* **Exercise requirements**: Count the lines in the entries below that contain the word "Click". Reply with the number alone.

* **Input for this task**:
— Start —
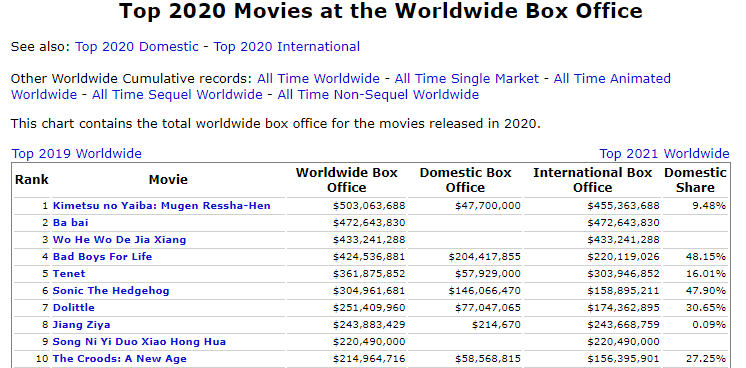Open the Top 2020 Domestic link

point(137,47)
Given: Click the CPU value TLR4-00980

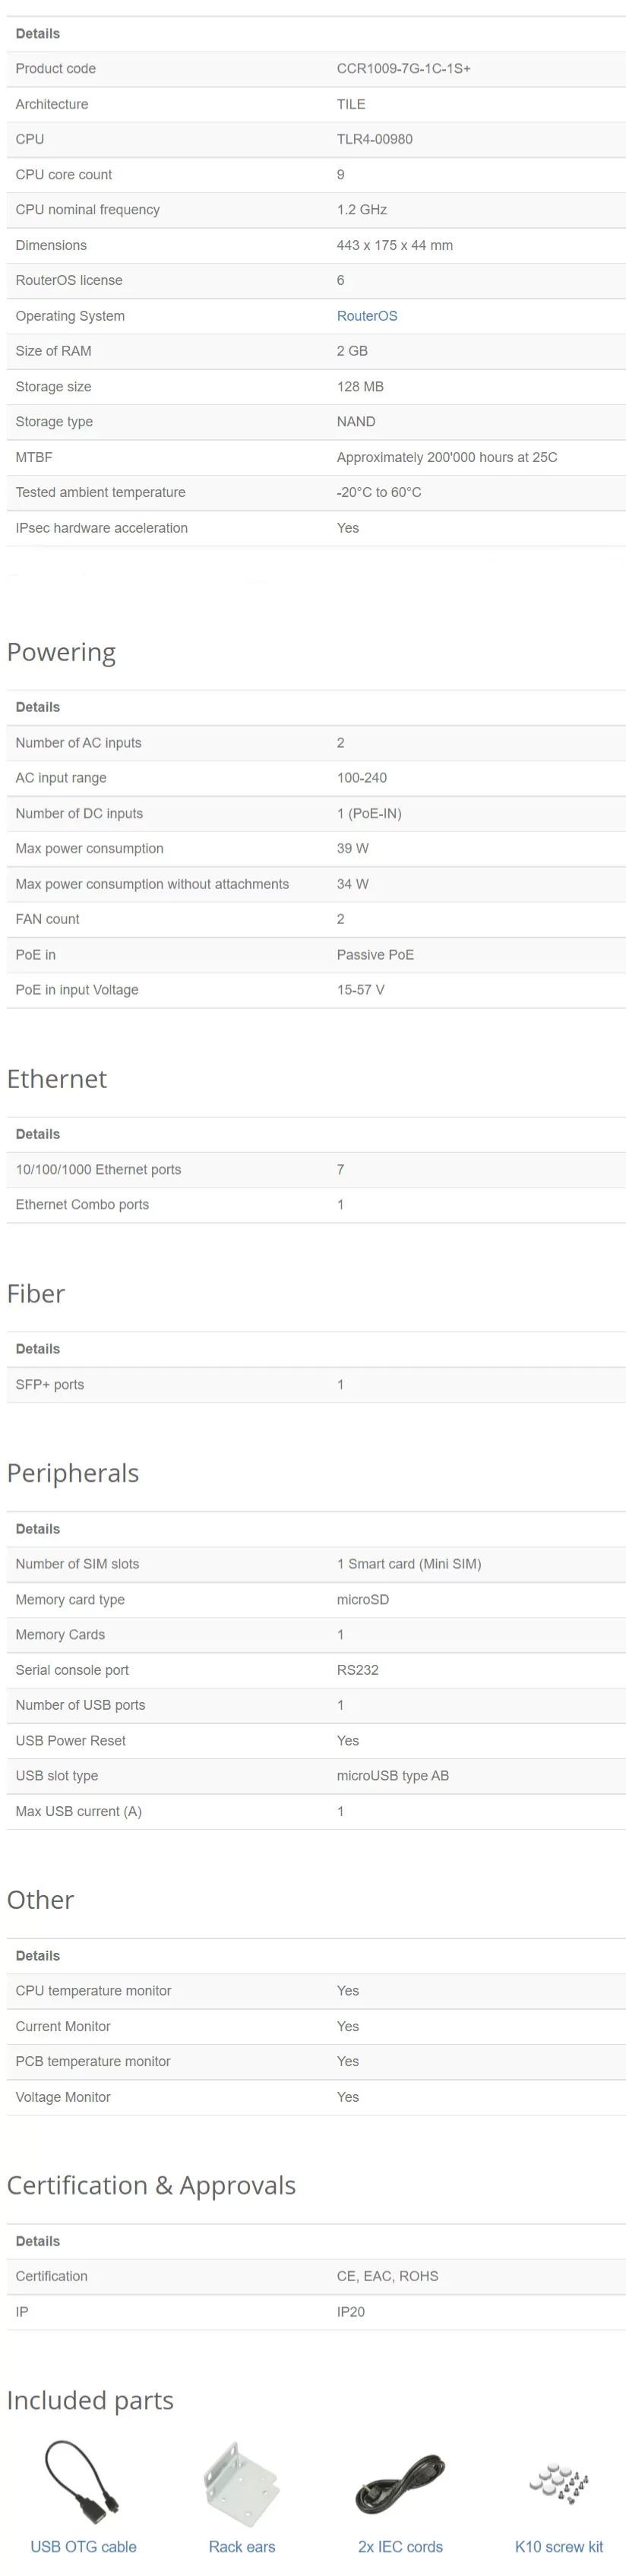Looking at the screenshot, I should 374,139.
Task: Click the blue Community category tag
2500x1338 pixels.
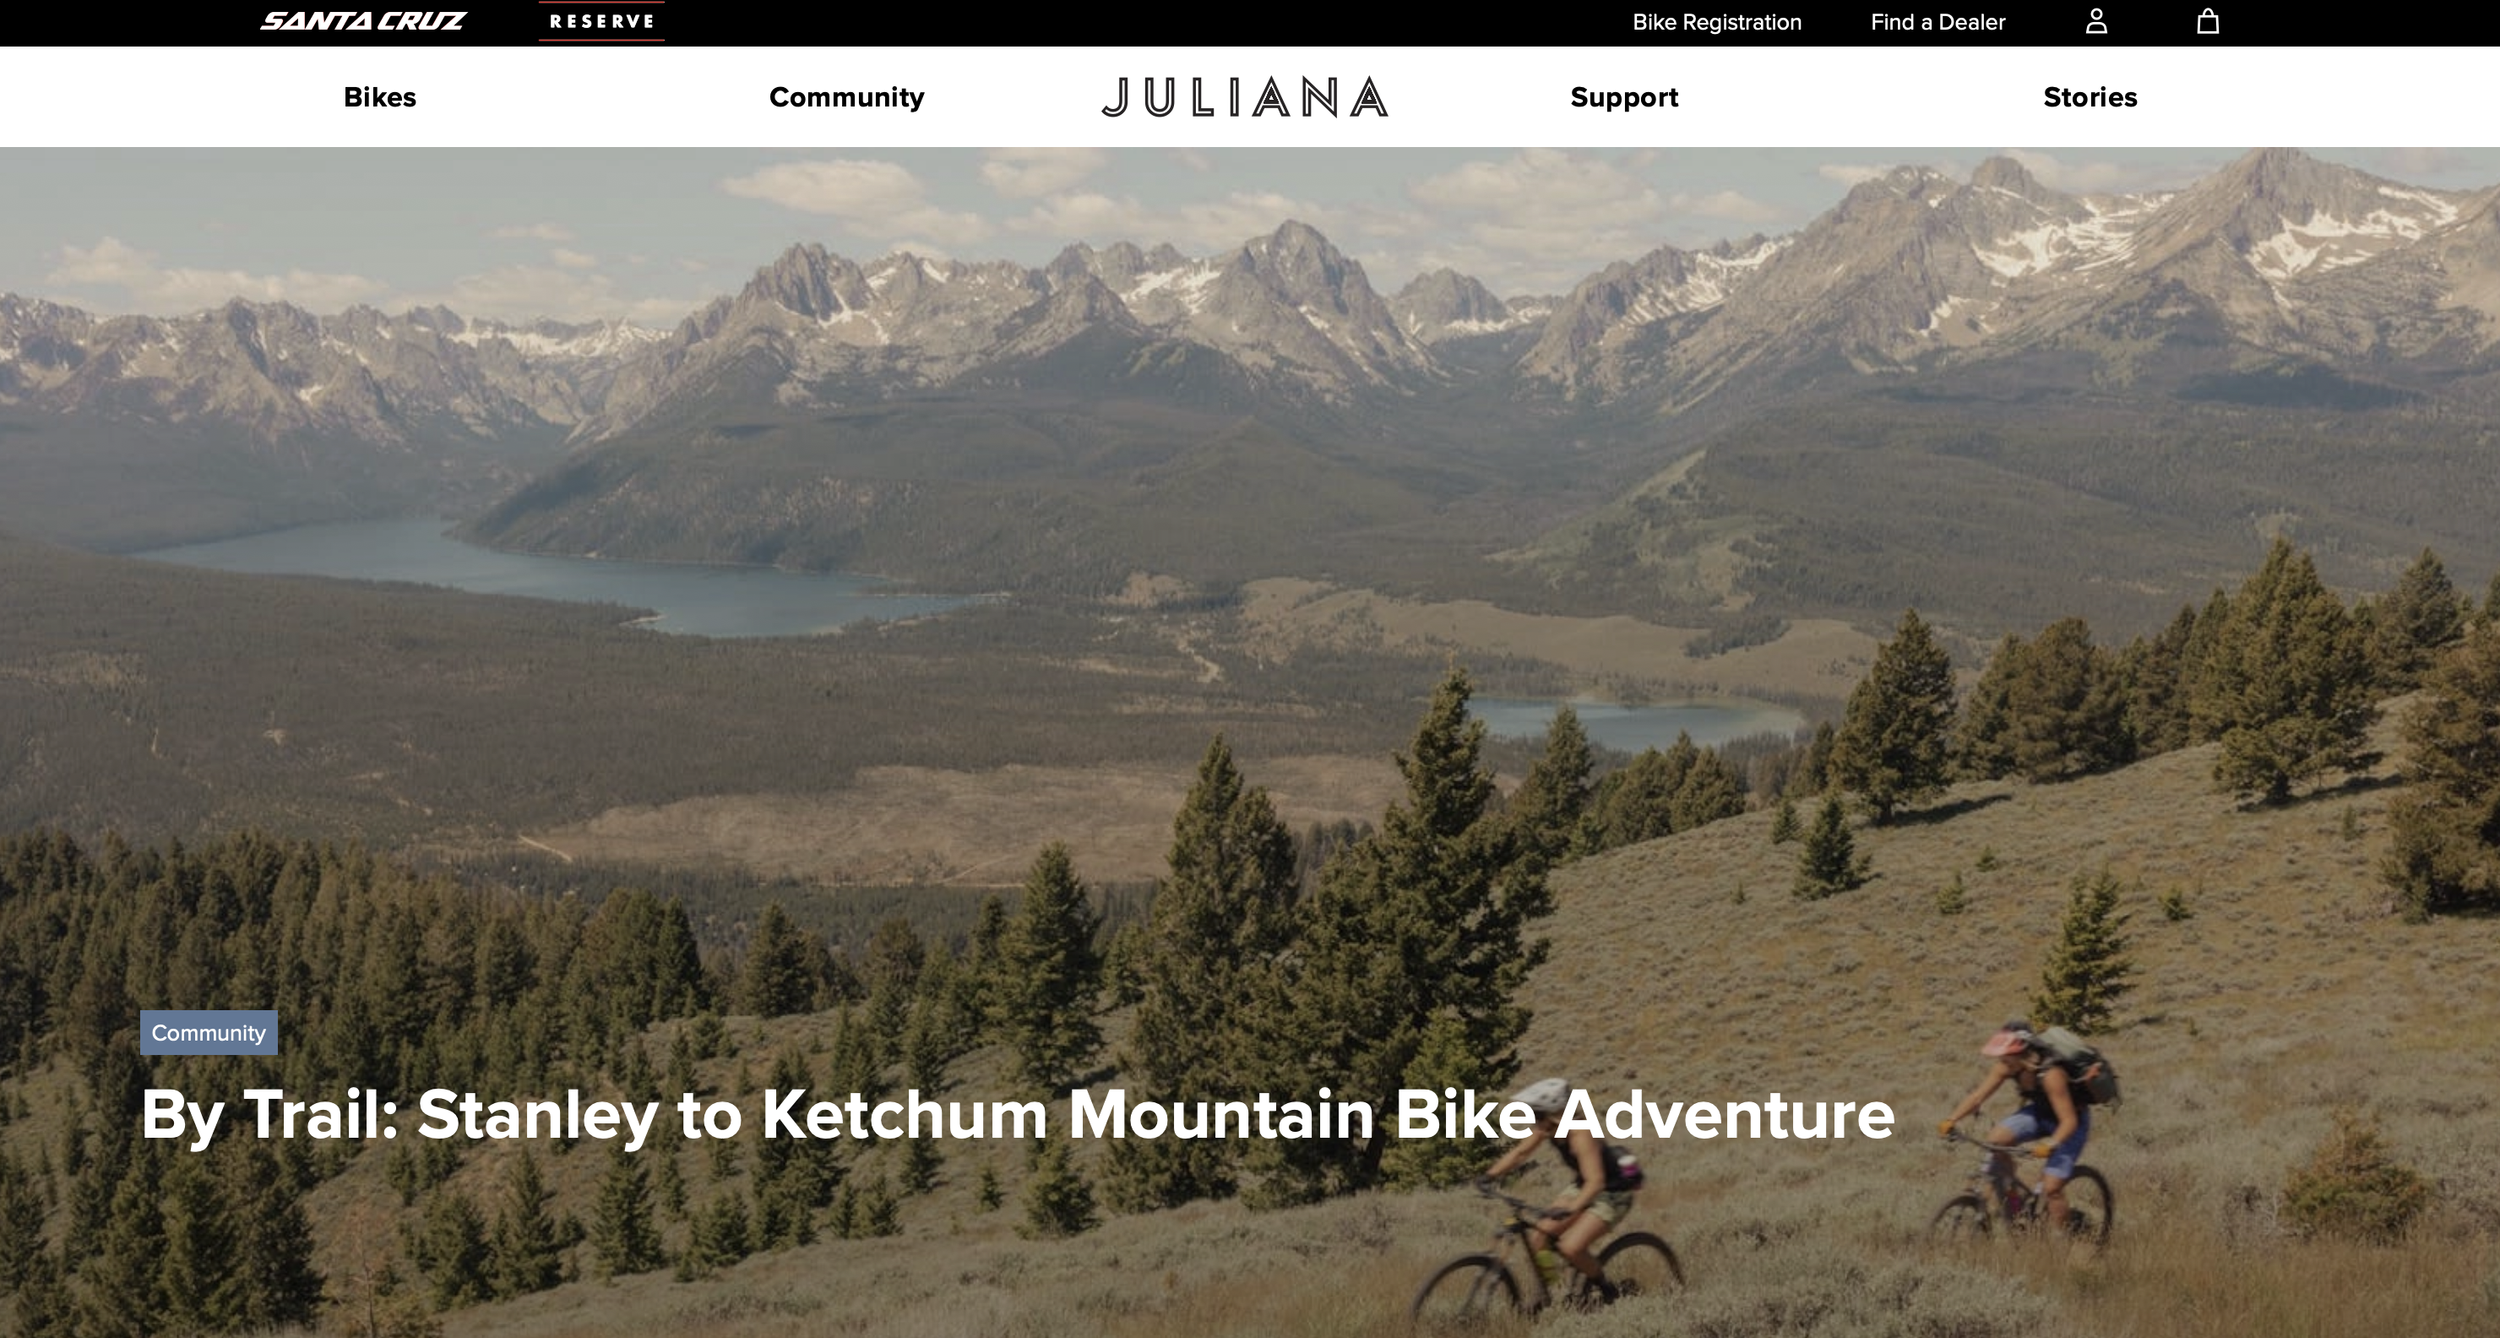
— End —
* **Written response**: 2